* WORK TO COMPLETE *
What is the number of lines in the data holding the word "computer"? Give that number by itself.

(SOURCE MATERIAL begins)

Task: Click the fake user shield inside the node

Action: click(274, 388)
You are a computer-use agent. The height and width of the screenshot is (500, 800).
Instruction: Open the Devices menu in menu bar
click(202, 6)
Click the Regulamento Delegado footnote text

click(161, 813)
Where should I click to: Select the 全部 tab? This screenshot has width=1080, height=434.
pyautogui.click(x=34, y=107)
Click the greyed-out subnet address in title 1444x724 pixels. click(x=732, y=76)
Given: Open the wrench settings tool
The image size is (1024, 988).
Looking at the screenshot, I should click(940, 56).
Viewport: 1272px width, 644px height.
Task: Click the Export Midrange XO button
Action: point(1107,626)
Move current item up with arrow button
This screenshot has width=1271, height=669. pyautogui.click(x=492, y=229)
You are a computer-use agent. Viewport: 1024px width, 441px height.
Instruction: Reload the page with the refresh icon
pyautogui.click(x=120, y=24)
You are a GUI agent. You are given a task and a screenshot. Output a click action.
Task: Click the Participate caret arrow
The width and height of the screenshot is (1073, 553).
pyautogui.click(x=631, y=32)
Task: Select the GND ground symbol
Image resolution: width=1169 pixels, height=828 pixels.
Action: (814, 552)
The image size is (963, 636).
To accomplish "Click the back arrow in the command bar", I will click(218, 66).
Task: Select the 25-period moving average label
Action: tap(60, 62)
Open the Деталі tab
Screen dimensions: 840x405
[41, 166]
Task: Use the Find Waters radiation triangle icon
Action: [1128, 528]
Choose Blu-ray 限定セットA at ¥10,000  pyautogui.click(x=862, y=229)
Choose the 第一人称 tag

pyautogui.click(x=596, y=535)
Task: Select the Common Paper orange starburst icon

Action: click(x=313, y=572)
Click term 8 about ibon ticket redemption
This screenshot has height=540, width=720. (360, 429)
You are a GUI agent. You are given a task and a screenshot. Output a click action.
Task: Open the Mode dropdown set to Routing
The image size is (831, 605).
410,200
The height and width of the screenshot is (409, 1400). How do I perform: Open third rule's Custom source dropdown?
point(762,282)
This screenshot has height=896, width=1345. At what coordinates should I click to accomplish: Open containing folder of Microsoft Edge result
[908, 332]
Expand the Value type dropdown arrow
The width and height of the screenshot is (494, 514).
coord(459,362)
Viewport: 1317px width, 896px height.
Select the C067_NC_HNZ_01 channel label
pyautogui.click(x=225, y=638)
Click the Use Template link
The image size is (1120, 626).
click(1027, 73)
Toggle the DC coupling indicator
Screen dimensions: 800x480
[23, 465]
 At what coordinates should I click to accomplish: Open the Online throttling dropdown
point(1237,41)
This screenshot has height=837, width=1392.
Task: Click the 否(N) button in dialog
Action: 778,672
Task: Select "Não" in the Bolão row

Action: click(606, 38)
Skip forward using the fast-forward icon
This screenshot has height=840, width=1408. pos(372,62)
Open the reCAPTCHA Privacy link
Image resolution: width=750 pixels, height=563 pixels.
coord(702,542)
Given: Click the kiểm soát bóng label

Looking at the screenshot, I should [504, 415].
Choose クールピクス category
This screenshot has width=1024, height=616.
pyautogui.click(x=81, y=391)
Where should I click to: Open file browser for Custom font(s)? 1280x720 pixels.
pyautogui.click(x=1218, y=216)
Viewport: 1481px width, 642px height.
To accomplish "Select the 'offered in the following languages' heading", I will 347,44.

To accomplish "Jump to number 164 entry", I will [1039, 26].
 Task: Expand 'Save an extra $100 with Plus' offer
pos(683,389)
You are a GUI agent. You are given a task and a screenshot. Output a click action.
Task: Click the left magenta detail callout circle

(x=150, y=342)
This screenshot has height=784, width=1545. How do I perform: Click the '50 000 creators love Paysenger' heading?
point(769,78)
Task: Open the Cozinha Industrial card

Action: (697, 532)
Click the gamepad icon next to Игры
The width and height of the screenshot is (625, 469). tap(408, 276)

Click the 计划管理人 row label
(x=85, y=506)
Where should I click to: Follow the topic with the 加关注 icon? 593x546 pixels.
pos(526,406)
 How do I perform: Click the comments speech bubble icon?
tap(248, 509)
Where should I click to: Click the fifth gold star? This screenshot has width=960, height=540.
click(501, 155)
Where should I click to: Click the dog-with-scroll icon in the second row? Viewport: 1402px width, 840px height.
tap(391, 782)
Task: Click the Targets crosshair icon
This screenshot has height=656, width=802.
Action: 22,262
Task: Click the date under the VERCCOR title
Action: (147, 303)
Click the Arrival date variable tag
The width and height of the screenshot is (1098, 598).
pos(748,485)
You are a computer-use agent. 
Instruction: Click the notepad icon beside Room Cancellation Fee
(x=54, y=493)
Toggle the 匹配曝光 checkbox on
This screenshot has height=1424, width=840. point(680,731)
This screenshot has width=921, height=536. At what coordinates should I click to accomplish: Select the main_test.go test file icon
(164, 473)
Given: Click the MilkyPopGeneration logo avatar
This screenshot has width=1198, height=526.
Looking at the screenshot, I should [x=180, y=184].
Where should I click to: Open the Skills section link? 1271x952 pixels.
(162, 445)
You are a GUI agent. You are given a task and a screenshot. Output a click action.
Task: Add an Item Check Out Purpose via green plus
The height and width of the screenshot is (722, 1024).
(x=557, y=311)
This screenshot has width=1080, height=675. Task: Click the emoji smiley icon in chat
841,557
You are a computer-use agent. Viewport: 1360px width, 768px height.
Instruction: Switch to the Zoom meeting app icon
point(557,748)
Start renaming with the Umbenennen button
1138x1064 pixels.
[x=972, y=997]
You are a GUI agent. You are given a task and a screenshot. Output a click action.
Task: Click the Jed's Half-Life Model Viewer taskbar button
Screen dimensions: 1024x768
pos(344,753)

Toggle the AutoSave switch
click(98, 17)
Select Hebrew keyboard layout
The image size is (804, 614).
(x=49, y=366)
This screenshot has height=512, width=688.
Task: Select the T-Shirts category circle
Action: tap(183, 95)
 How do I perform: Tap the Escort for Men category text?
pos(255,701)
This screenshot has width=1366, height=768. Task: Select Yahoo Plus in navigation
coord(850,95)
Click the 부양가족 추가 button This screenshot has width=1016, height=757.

(SOURCE MATERIAL ends)

* RESPONSE TO THIS TASK *
4